Tennessee companies sent close to a billion dollars worth of goods to Europe in the third quarter, that’s more than what was exported to China. MTSU’s Steven Livingston says while some European countries are having big problems, not all have gone down the drain.
“The Netherlands, Belgium, that area is still increasing imports from Tennessee, largely from the medical equipment sector. Scandinavia is still doing okay, and France is bucking the trend, purchasing more goods from Tennessee. So, that’s what’s made the export picture more resilient than it would be otherwise.”
But exports to Italy and Spain are down about 7 percent. Those are the two biggest European economies affected by rising public debts and shrinking government spending.
While the US has been mostly immune to fallout from the European crisis, Livingston warns that Tennessee could see some effects if things get worse.
“I think the biggest thing that’s going to hit Tennessee is if there’s a credit crunch in Europe and that causes banks elsewhere in the world to also pull back their lending. Then you’re going to see export problems all over the place.”
Even with the uncertain outlook, state leaders have announced incentives for Tennessee businesses to sell their products outside the US.
Tennessee Could Be Welcome Spot for European Investment
The state’s top business official says Tennessee could benefit from the economic uncertainty in Europe.
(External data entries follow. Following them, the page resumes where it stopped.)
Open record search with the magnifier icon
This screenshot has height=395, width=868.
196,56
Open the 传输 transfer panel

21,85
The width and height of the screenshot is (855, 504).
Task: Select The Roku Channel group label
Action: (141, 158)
Already, more than 60,000 Tennesseans work for European firms.
Over the past few years, the state has worked hard to recruit European companies like Volkswagen. Bill Hagerty heads the state’s department of Economic and Community Development. He says the state is going to be even more aggressive.
“The US is becoming an increasingly attractive place to do business on a relative basis. So what we’ve been doing is making sure Tennessee gets its disproportionate share of that movement and that activity.”
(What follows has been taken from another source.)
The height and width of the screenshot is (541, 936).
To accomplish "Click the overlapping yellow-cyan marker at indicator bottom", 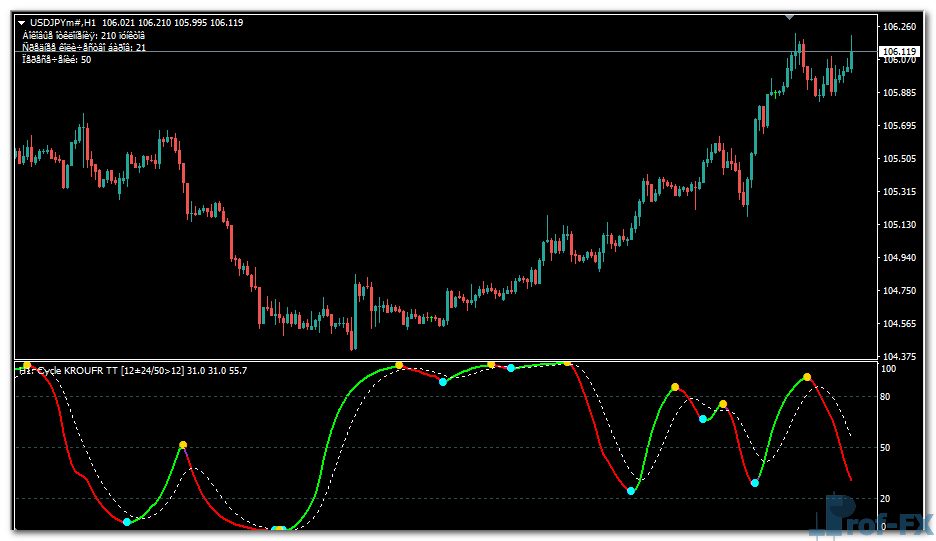I will pyautogui.click(x=280, y=529).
Hagerty says the ongoing crisis in Europe has many of the region’s companies looking elsewhere for growth. Livingston of MTSU cites one example.
“This doesn’t involve Tennessee, but I was just looking at something involving Fiat and North America is like the last part of the world where they have reasonable growth expectations. I think that might be similar to Volkswagen.”
And it’s not just Volkswagen itself. Many of its European suppliers have located to Tennessee. A Spanish sheet metal company has already announced plans to add more than 80 workers. Meanwhile, an Italian tire tread company in Madison has broken ground on a 10 million dollar expansion.